#### Items from a data source
****************

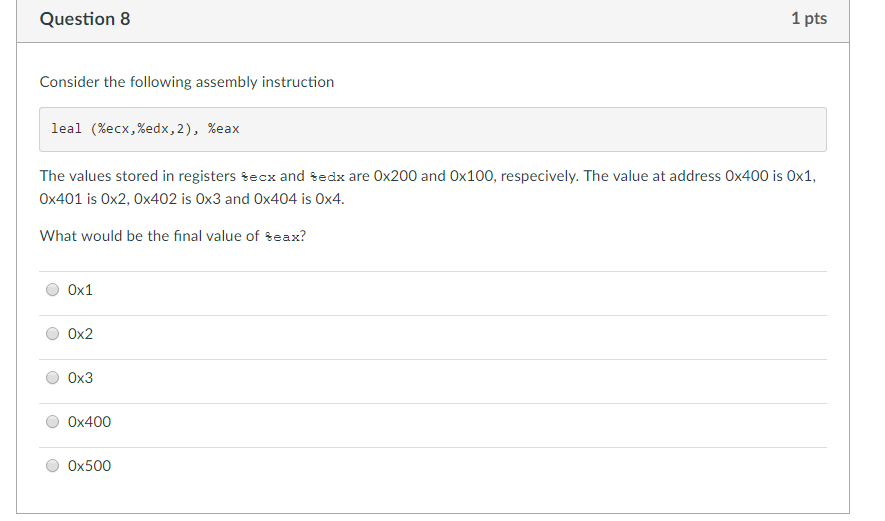
Task: Click the 0x1 answer label text
Action: point(81,290)
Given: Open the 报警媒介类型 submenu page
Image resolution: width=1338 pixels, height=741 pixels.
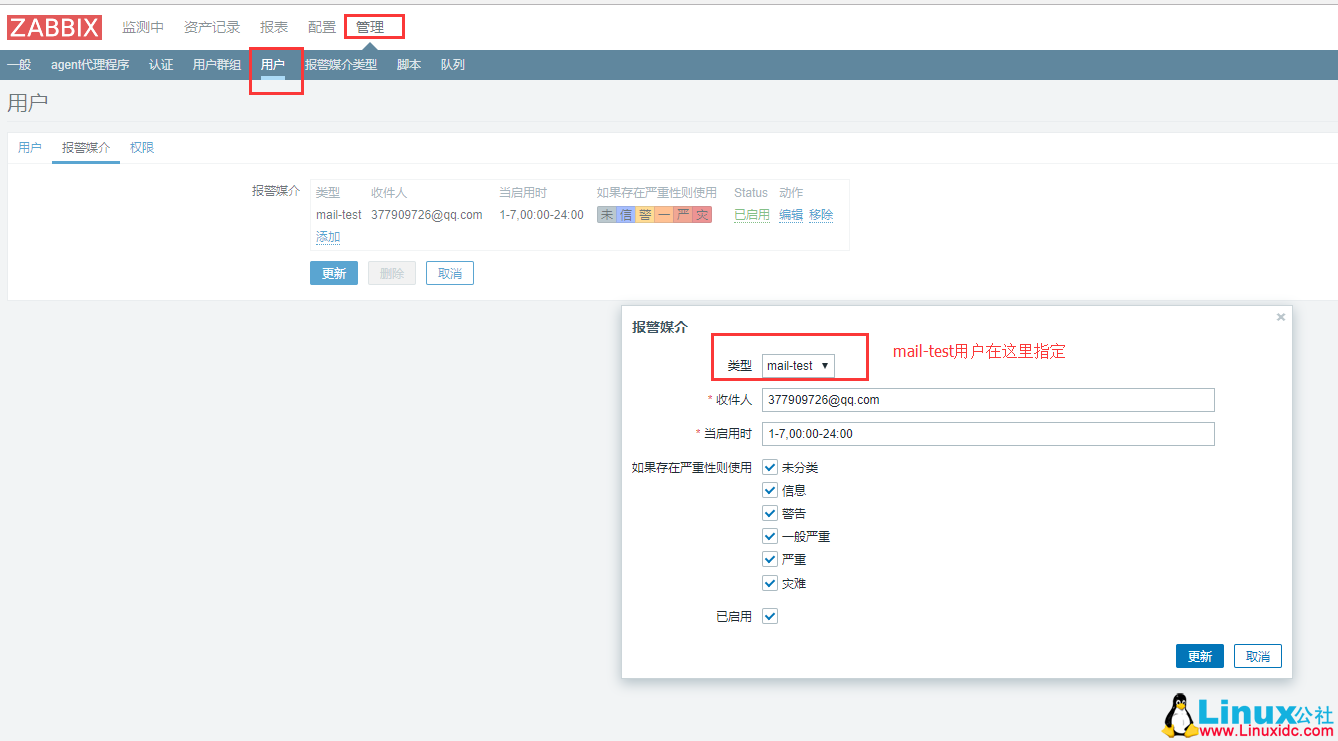Looking at the screenshot, I should pos(341,63).
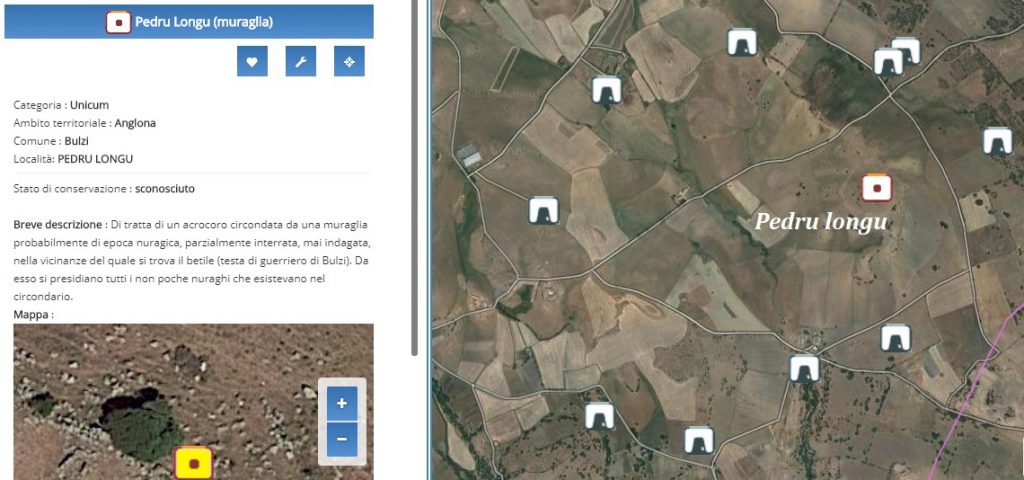The width and height of the screenshot is (1024, 480).
Task: Click the yellow marker in the mini map
Action: [x=193, y=463]
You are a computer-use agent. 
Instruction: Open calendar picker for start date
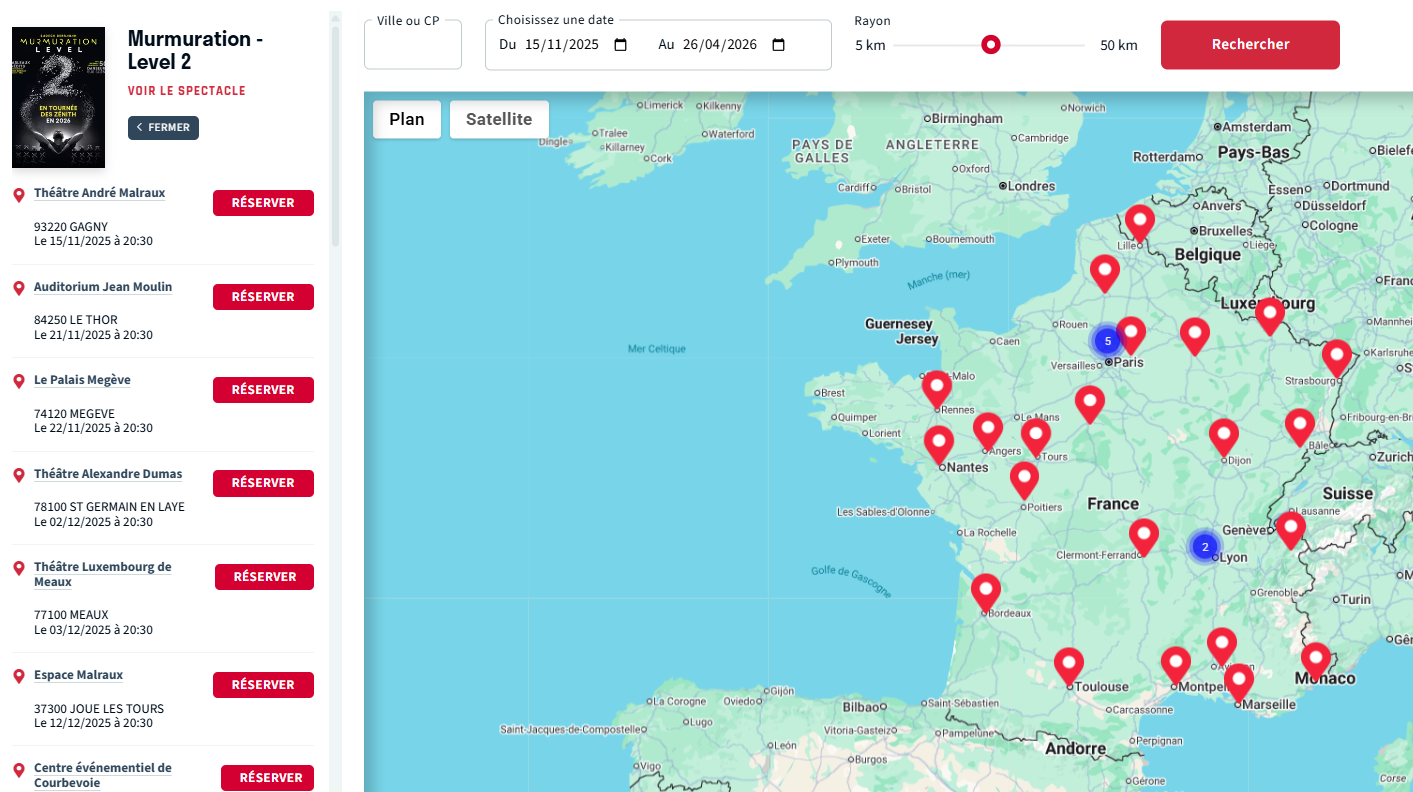click(620, 45)
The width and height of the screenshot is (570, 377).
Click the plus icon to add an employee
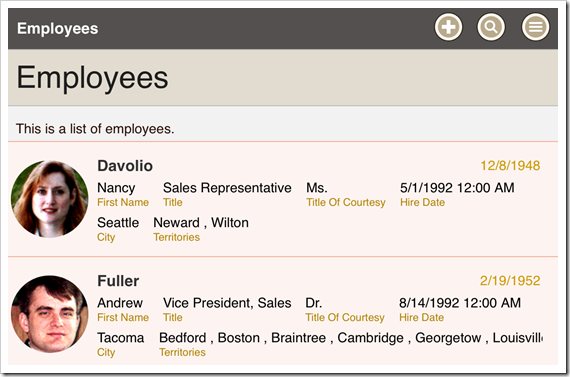pos(448,27)
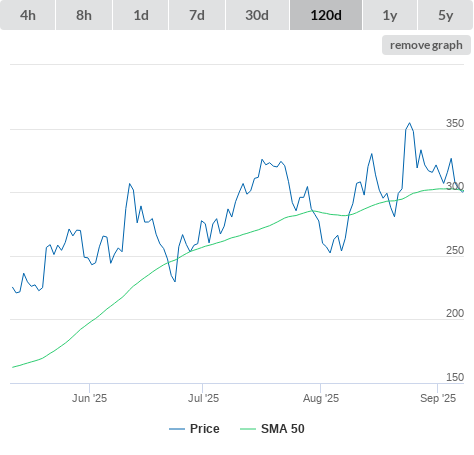Click the active 120d range tab

pyautogui.click(x=326, y=15)
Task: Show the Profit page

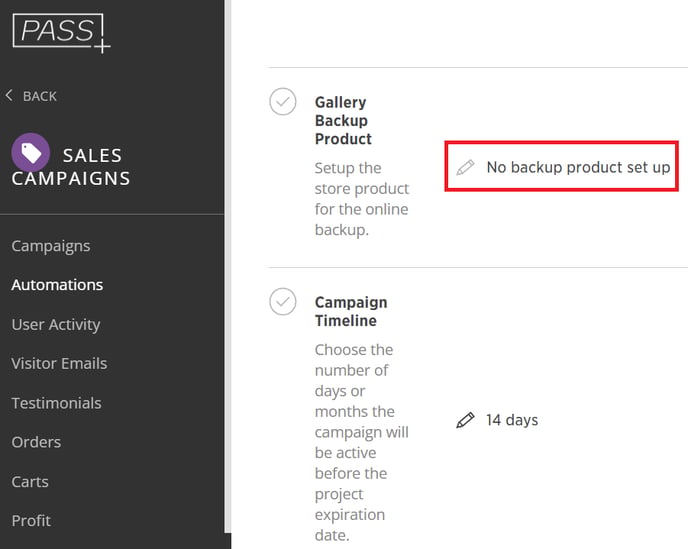Action: (x=31, y=520)
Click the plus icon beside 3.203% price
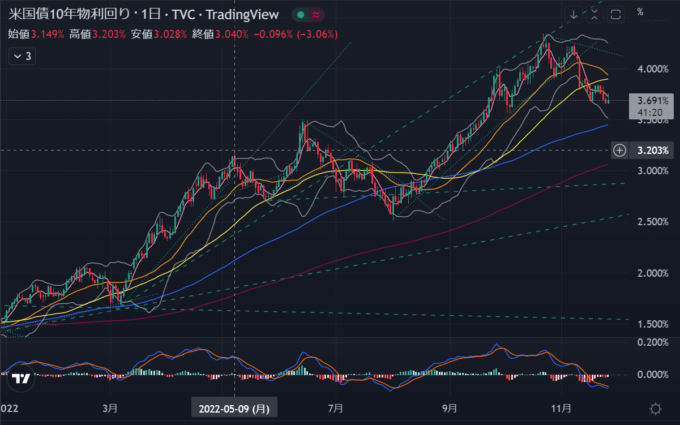This screenshot has height=425, width=680. (x=620, y=150)
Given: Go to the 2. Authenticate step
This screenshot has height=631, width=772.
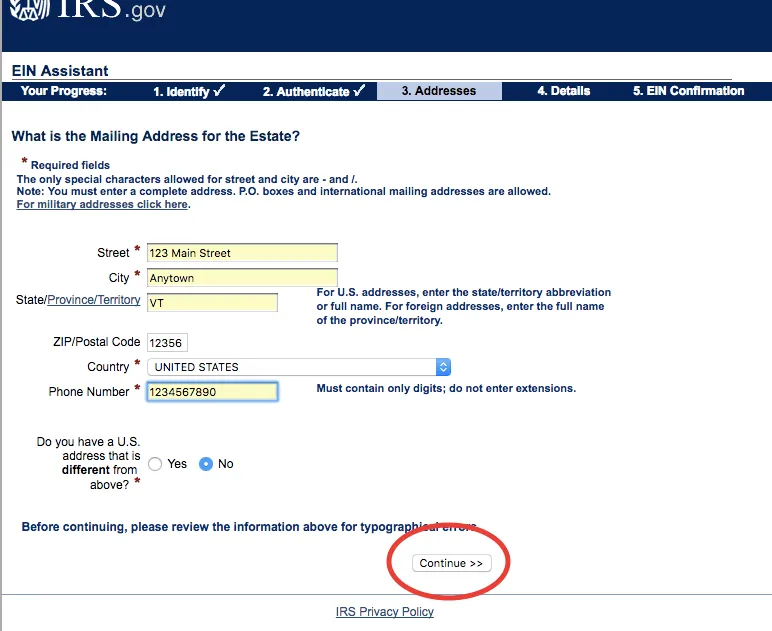Looking at the screenshot, I should 313,91.
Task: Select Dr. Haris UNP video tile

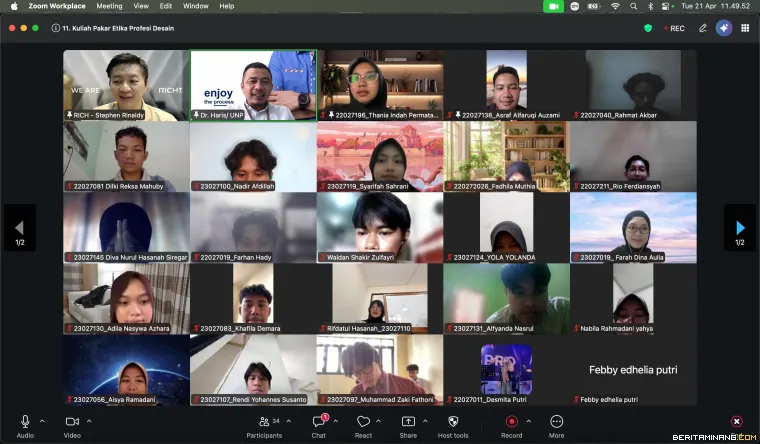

****************

#### Your instructions
Exact copy required, pictures excluded: the lines from the one holding "Instruction: Open calendar" through the last line of the data, both ends included.

#### Answer space
Instruction: Open calendar picker for start date
click(620, 45)
The width and height of the screenshot is (570, 377).
Click the plus icon to add an employee
pos(448,27)
Click the active 120d range tab

pyautogui.click(x=326, y=15)
Task: Show the Profit page

Action: (x=31, y=520)
Click the plus icon beside 3.203% price
This screenshot has height=425, width=680. (x=620, y=150)
Given: Go to the 2. Authenticate step
This screenshot has height=631, width=772.
Looking at the screenshot, I should 313,91.
Task: Select Dr. Haris UNP video tile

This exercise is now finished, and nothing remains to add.